In the book The Psychology of Money, by Morgan Housel, he tells story after story of fabulously wealthy people carelessly burning through their money. One of his 20 financial principles is “Getting money vs. keeping money”:

“Getting money requires taking risks, being optimistic, and putting yourself out there. But keeping money requires the opposite of taking risk. It requires humility, and fear that what you’ve made can be taken away from you just as fast. It requires frugality and an acceptance that at least some of what you’ve made is attributable to luck, so past success can’t be relied upon to repeat indefinitely.

It’s one thing to get money–it’s another diligent, intentional skill to keep it.

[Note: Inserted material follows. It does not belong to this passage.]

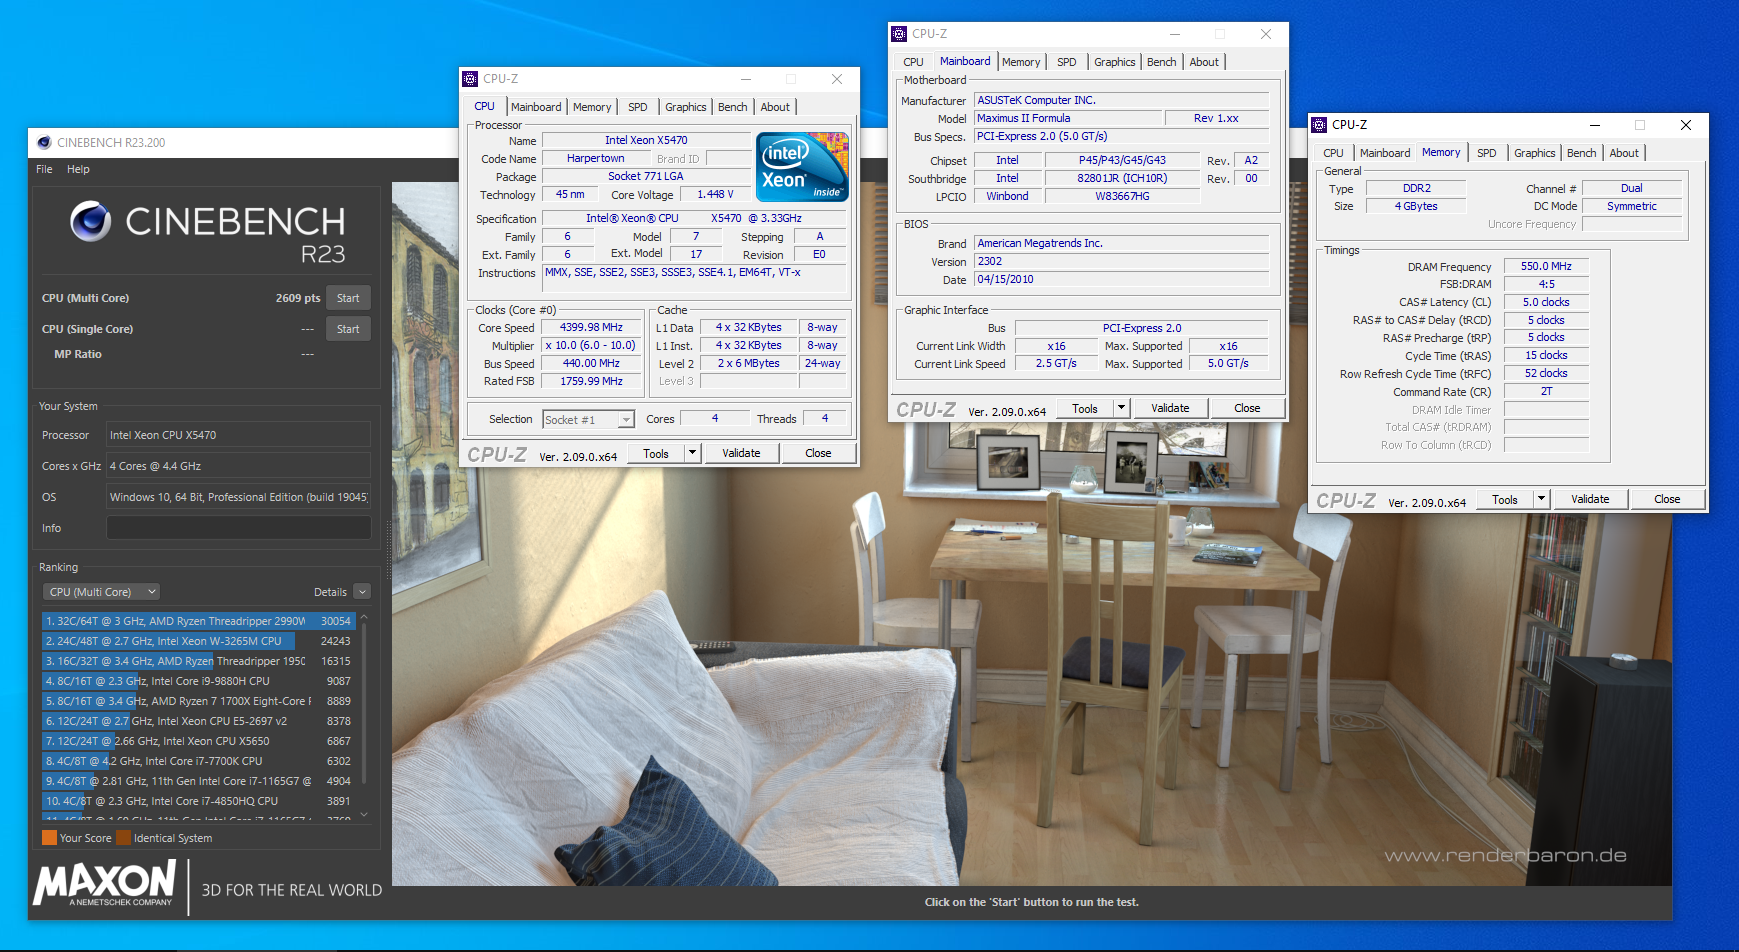Start the CPU (Single Core) test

I started initially with envelopes with cash in them. I graduated from that to a spreadsheet that  my husband and I would go over. I have tried 3 or 4 different budgeting software programs but my favorite has been Dave Ramsey’s Everydollar.  Paying for budgeting software is the best money I have spent. It will download transactions automatically from my bank  and all I have to do is transfer the transaction to my budget category.  If there is no structure or plan then it is hard to have your money balance every month. We were out of debt, but we still needed to have a plan unless I wanted to have a rollercoaster of emotions with our finances again. 

Before we had a budget, I would resist spending money because I was in the old mindset of paying off debt.   My husband kept working with me to help me understand  it was worth sacrificing severely in the short term, so we enjoy ourselves, long term. That was the point of going through all of that sacrifice, he tried to point out to me.  Craig has helped me to trust the budget so I can enjoy spending  money again. I started with  a spending extreme in our earlier married life where I had no accountability or knowledge of how careless I was being. From there, I went  to the other end of the spectrum of being thrifty in order to  become debt free and not wanting to spend any money ever again.  My husband  has brought me into the space of being deliberate with our budget, and enjoying the different budget categories we have made, like a skiing fund and a restaurant fund. A budget helped me relax but also know we were keeping track and being wise with our money.

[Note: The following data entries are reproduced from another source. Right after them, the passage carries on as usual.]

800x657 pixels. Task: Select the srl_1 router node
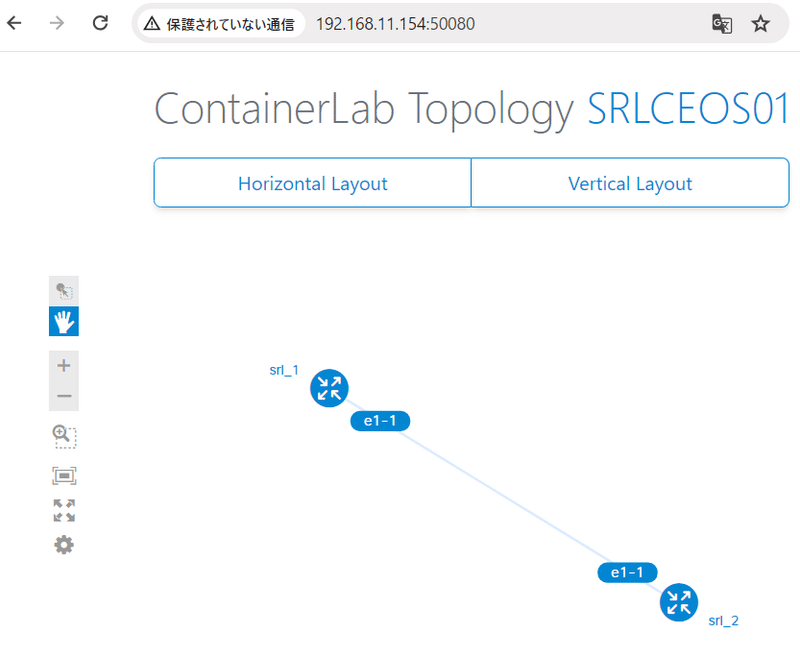tap(329, 388)
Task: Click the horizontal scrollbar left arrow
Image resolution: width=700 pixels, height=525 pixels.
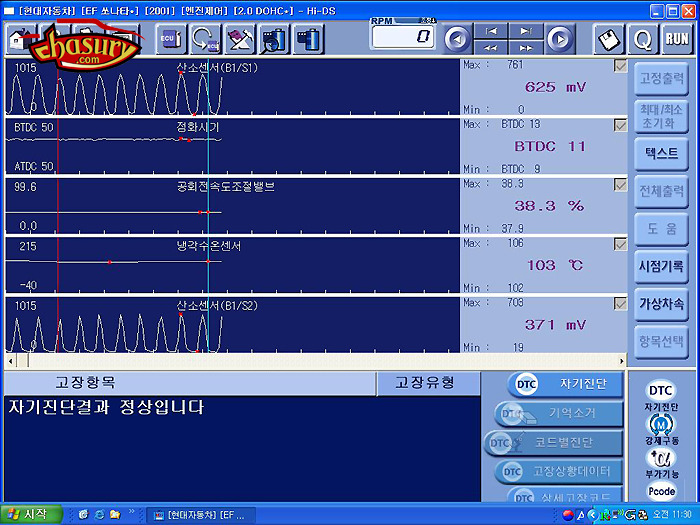Action: 10,360
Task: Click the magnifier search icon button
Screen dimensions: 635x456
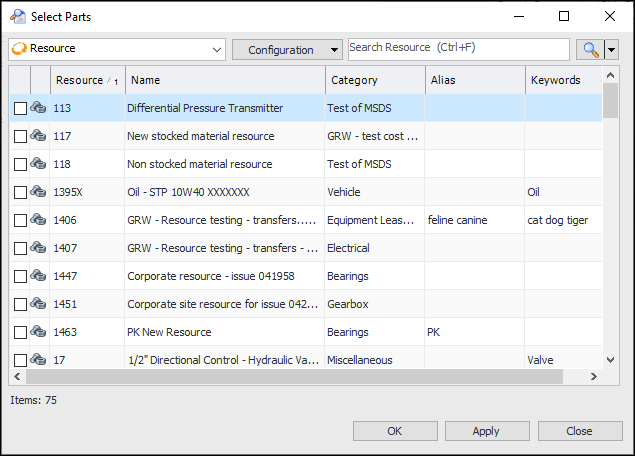Action: click(x=588, y=49)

If budgeting seems overwhelming to you, try this tip. In the financial series, Til Debt Do Us Part, over and over, the host, Gail Vaz-Oxade, teaches people desperately in debt to use cash in jars. It’s a strong visual of how much money we have to spend. People who have been overspending by thousands of dollars each month can see exactly how much they have for food, transportation, clothing, gifts, and entertainment. These jars  are  a very strong visual. All of their credit  cards were taken away by Gail, because the cards weren’t helping their owners  be responsible. Many people who were carelessly overspending on the show, actually have money left at the end of the week because they can see the money in the jars. It is fascinating to see the shift on the show, over and over again, as people start learning to become the masters of their money for the first time in their lives. The best thing is our children will learn as we learn.

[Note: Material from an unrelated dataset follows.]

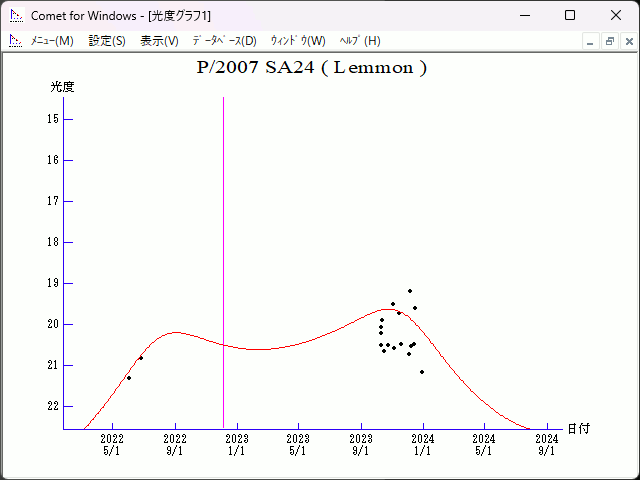
Task: Open the 設定(S) settings menu
Action: point(107,41)
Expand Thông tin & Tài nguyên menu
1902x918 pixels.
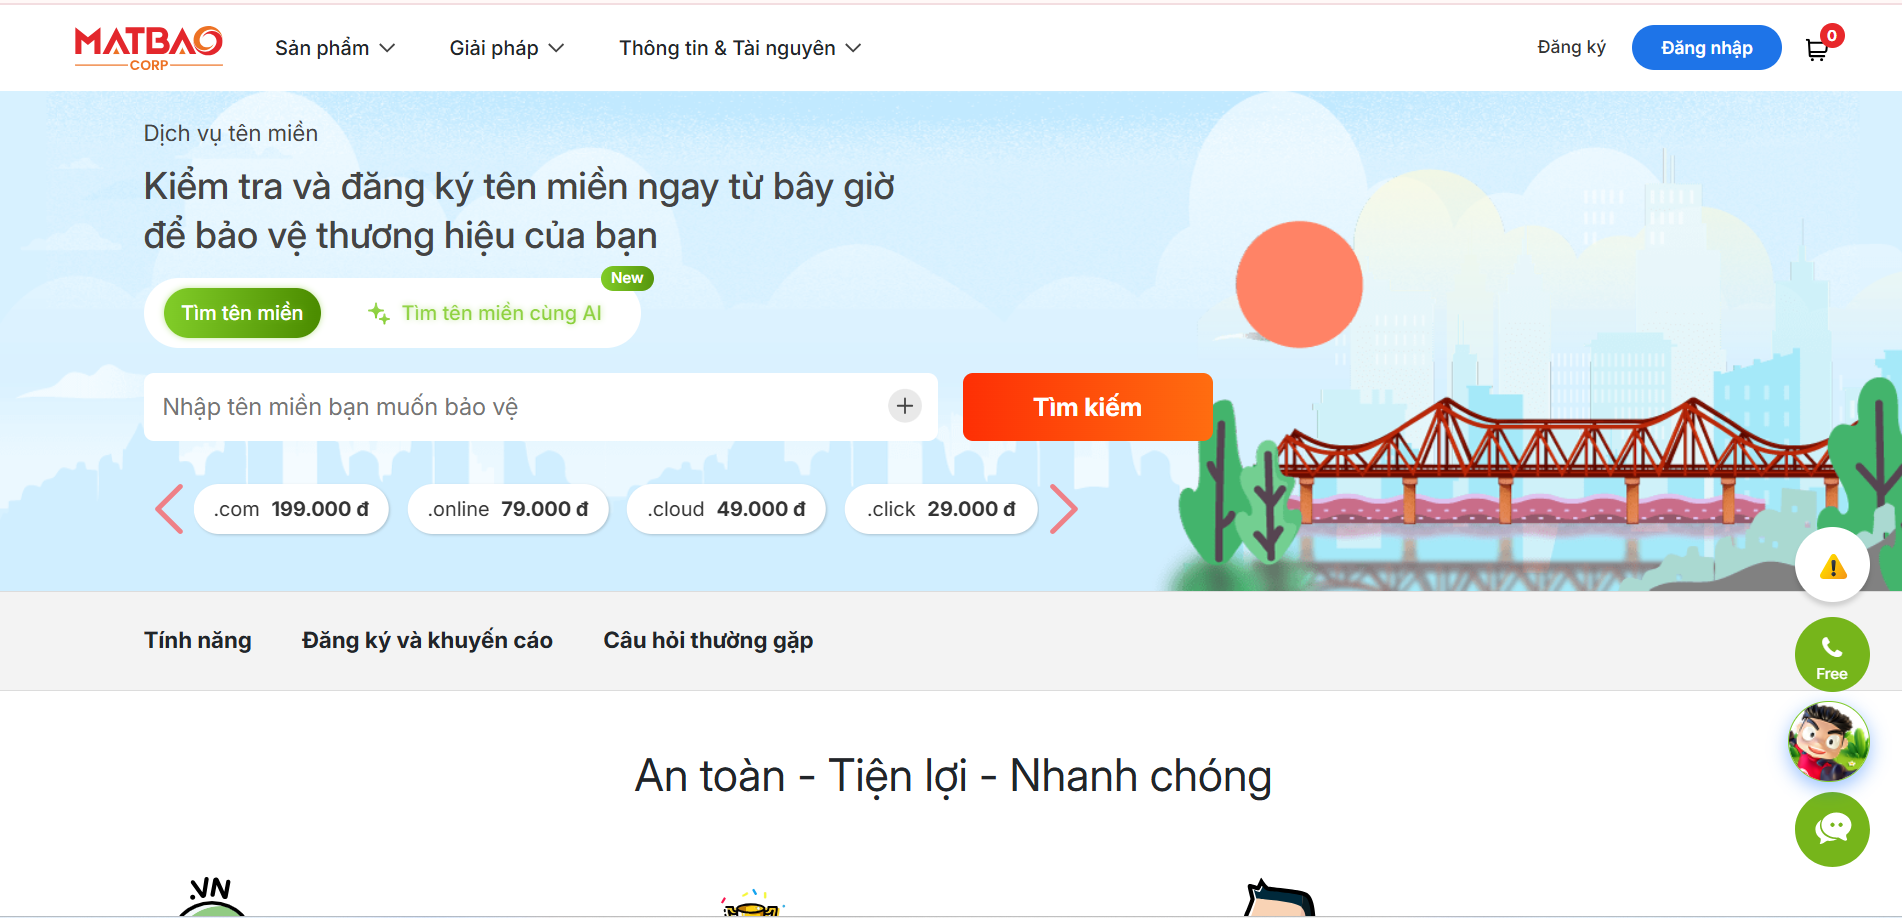point(740,48)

 Assign a category to each jar and then the amount of how much money there is  to spend is put in each jar. Every expense is written in a budget book under the correct category. When we spend money at the grocery store, we take the money out of the jar and record where we spent the money in the budget book or spreadsheet.  For the first time, people get it– they only have this much money  to spend–so money stops being something that they will worry about later. They stretch the extra  food in the pantry, find things to do for free, and  make the budget work! This is where creativity helps me feel not feel deprived. I start thinking outside the box and it becomes a game to see how creative I can be and how much I can save.

We need to tell our money where to go each month. When we are playing offensive like this, money starts feeling abundant, instead of scarce. The feeling of being the master of our money, is priceless. Constantly worrying or thinking about money is gone for me. I can now relax and know we have a system that actually helps me to think less about it. Instead of feeling despair going over my shabby notebooks, I can take a deep breath and get out in the sun.